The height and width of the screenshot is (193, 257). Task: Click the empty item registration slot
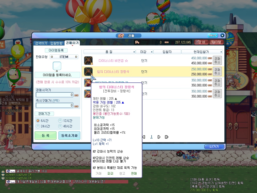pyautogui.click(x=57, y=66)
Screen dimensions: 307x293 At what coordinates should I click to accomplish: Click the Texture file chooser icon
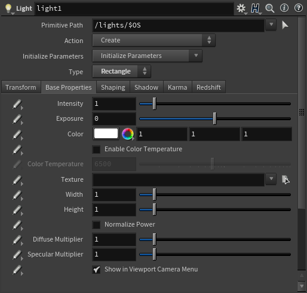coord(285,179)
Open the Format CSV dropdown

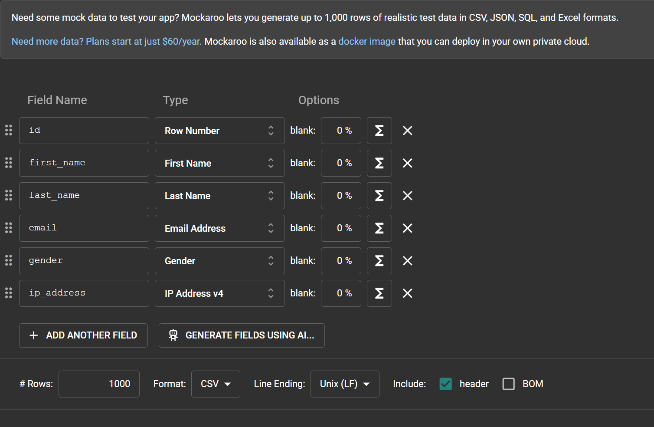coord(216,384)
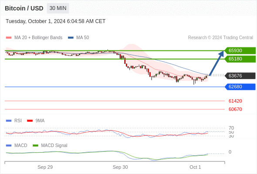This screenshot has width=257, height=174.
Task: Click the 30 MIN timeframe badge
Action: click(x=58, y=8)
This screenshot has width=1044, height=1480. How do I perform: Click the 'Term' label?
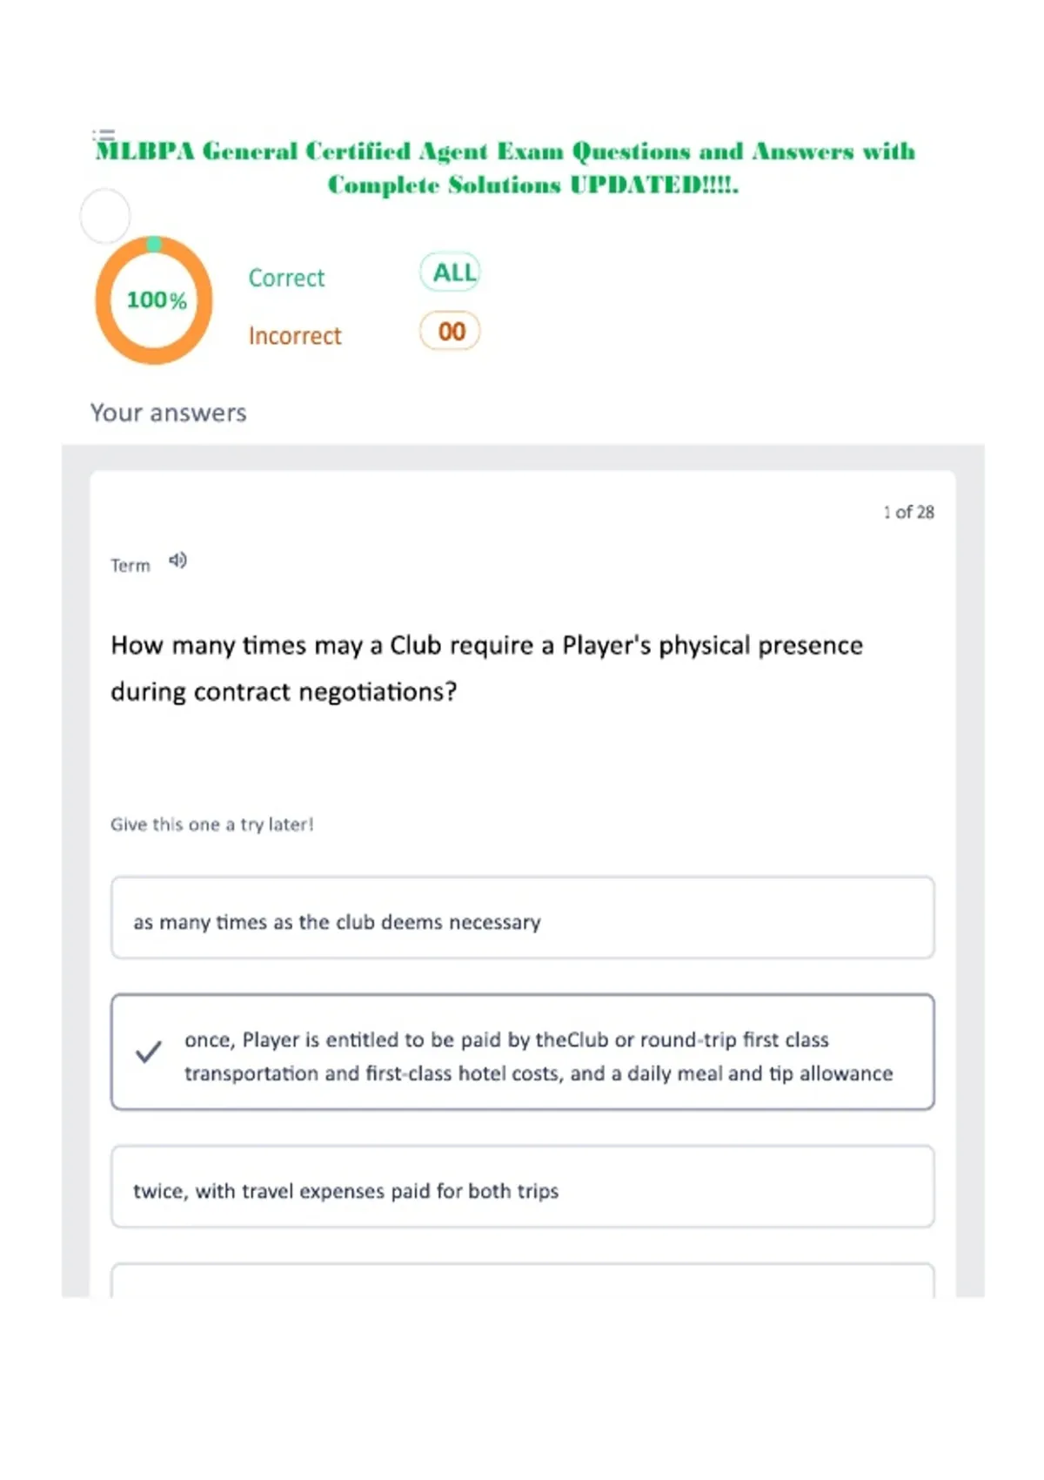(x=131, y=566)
--
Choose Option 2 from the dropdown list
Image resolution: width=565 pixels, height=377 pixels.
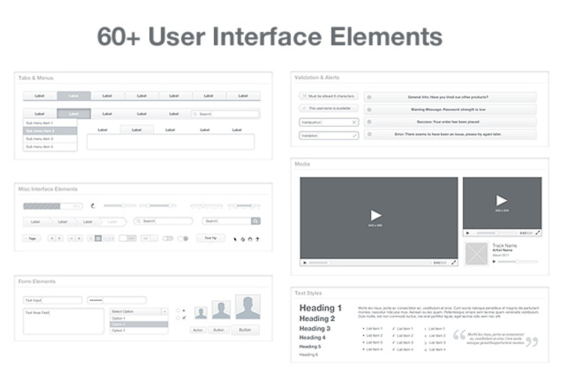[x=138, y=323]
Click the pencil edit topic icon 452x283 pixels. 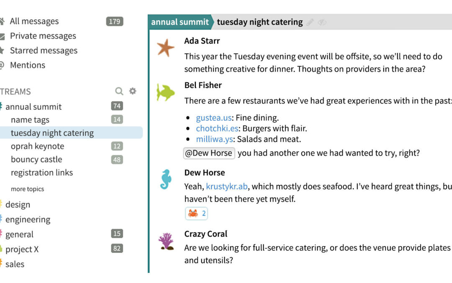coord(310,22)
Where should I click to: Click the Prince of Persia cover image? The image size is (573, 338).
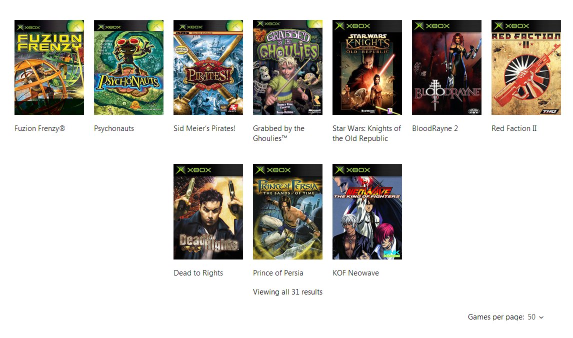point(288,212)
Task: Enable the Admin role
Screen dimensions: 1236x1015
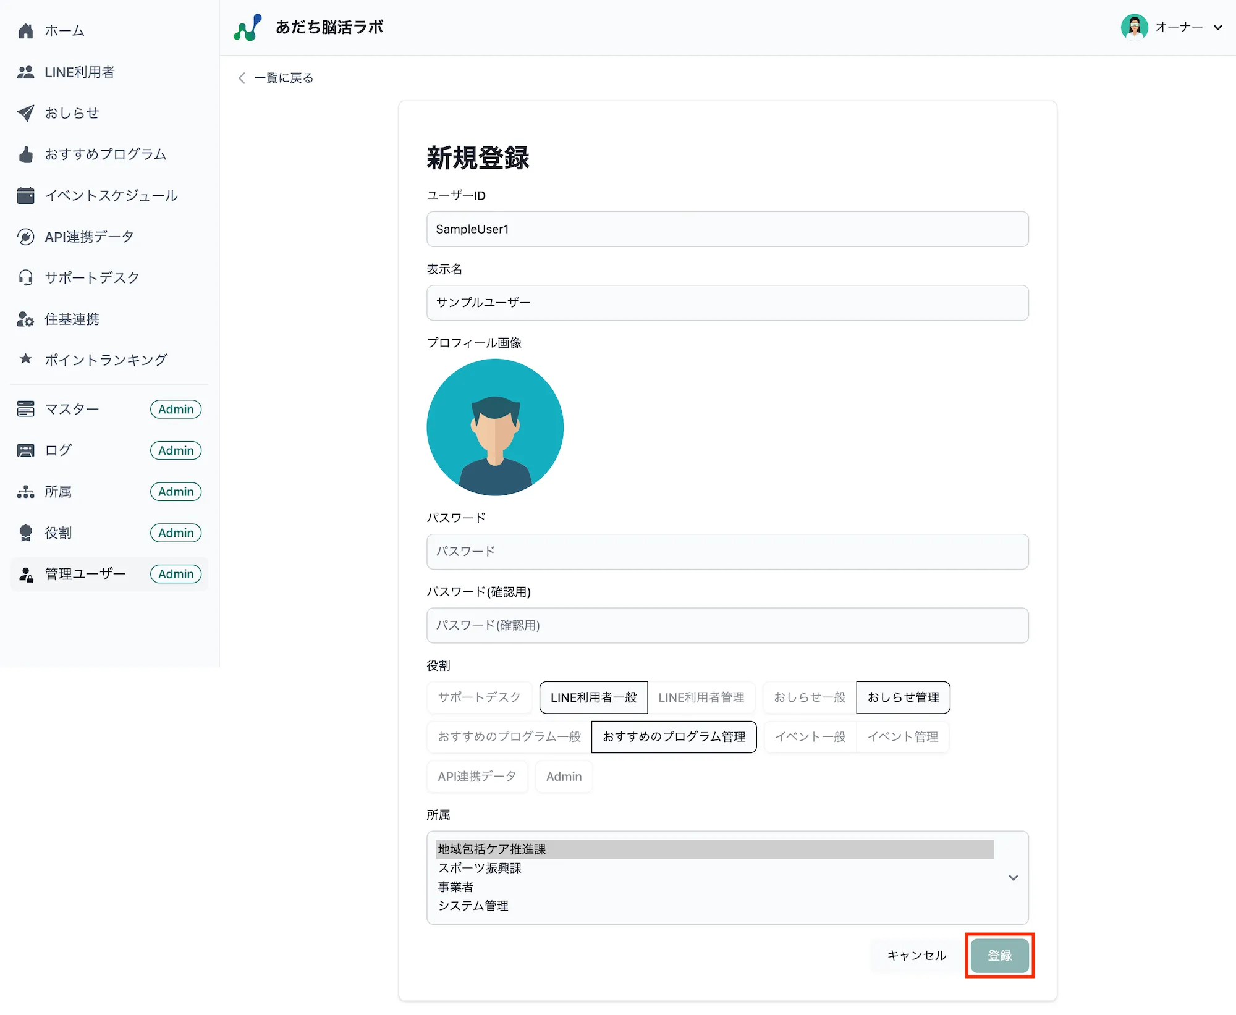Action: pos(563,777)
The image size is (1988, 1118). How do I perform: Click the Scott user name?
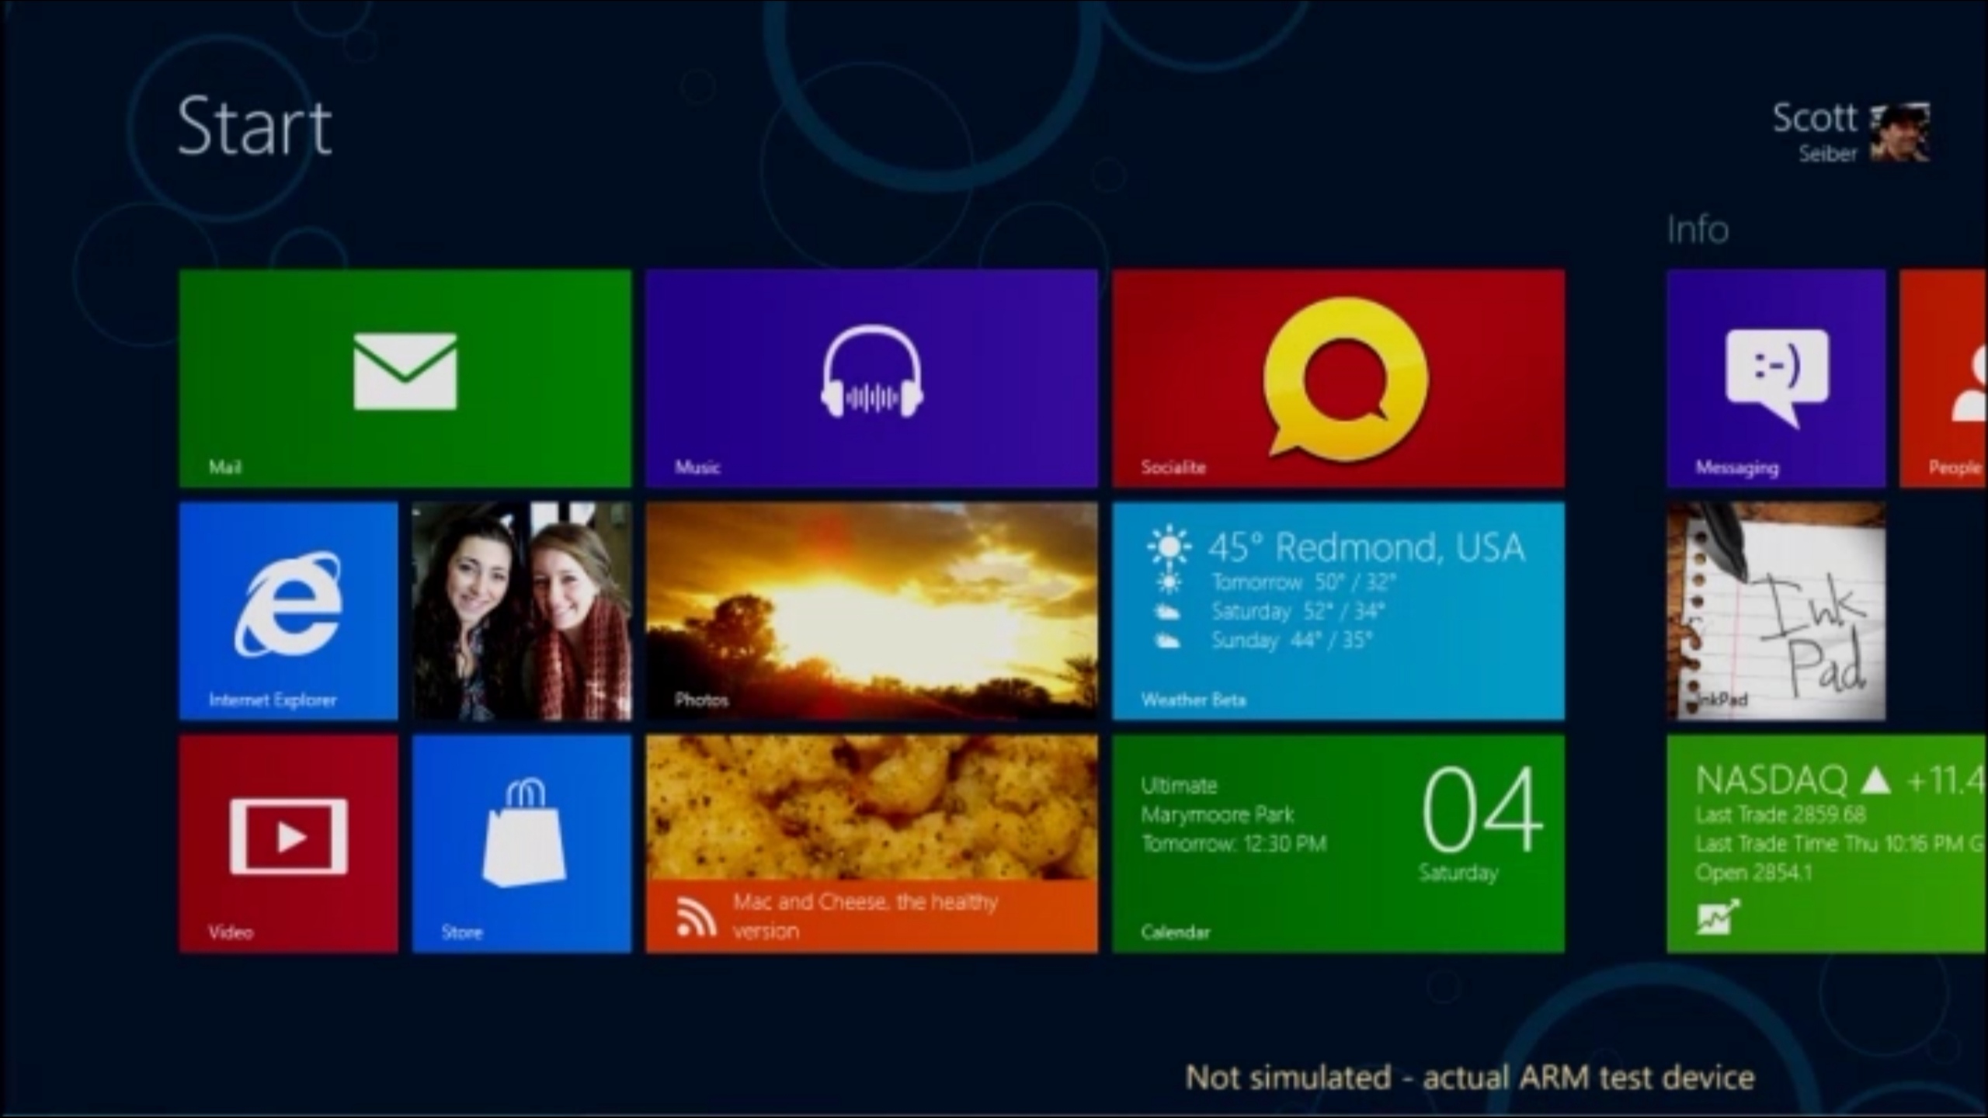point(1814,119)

● Exercise requirements
Begin at the line that has "Task: Enable the Admin role" and stop after the line that has "point(1814,119)". Write those entries out again with everything but the pictures, and add -15 to each coordinate in the answers.

● Solved problem
Task: Enable the Admin role
Screen dimensions: 1236x1015
Action: pos(548,762)
The image size is (1988, 1118). How do I perform: Click the Scott user name?
point(1799,104)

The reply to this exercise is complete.